‘There Is a Complete Meltdown in the Building’: Pentagon Reportedly in ‘Chaos’ as Hegseth Loses Four Staffers in One Day

Kiyoshi Ota/Pool Photo via AP
Secretary of Defense Pete Hegseth is losing his chief of staff, Joe Kasper, in the coming days, according to a report published by Politico on Friday night.
Kasper will remain with the agency. However, three other Defense aides who were put on leave earlier this week were terminated on Friday, according to sources granted anonymity by Politico. Those three, who were reportedly on leave in connection with an ongoing leak investigation, were senior adviser Dan Caldwell, Hegseth deputy chief of staff Darin Selnick, and Colin Carroll, who was chief of staff to the deputy secretary of Defense.

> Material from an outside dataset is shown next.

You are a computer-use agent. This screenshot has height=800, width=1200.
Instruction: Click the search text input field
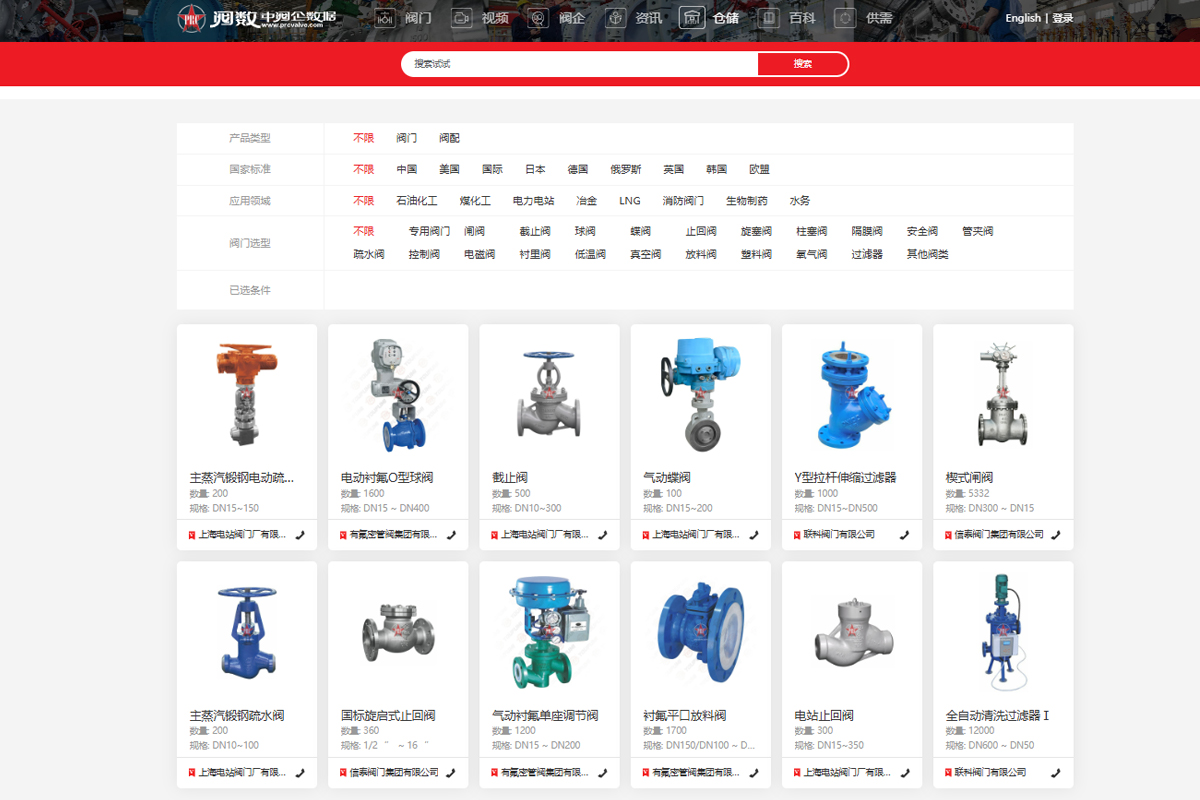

Two sources told Politico that Carroll and Selnick intend to sue for wrongful termination.
The Pentagon has been beset by a series of leaks in recent weeks, including the disclosure of (hypothetical?) military plans for the Panama Canal, U.S. carrier movement in the Middle East, the halting of intelligence gathering on behalf of Ukraine, and a briefing at the Pentagon with Elon Musk. The shakeup comes as Hegseth was at the center of a scandal involving a group chat with government officials on Signal, an encrypted messaging app. Last month, Hegseth shared forthcoming plans for airstrikes on Houthi rebel targets in Yemen with more than a dozen officials in the chat, to which National Security Advisor Michael Waltz accidentally added Atlantic editor-in-chief Jeffrey Goldberg.
One senior Pentagon official told Politico that Kasper had clashed with the aides who had been fired.
“Joe didn’t like those guys,” the official said. “They all have different styles. They just didn’t get along. It was a personality clash.”
Another defense official said the agency is in turmoil.
“There is a complete meltdown in the building, and this is really reflecting on the secretary’s leadership,” the other senior defense official said. “Pete Hegseth has surrounded himself with some people who don’t have his interests at heart.”
Yet another official predicted, “There probably will be more chaos.”
“The front office has some really first-rate uniformed military staff, but there’s only so much they can pick up in an organization that big,” said one former Trump administration official. “That kind of dysfunction compounds.”
Hegseth was confirmed by the Senate 51-50 after senators grilled him over allegations of rape, smelling of alcohol while working as a Fox News host, and adultery. He denied drinking on the job and the alleged rape.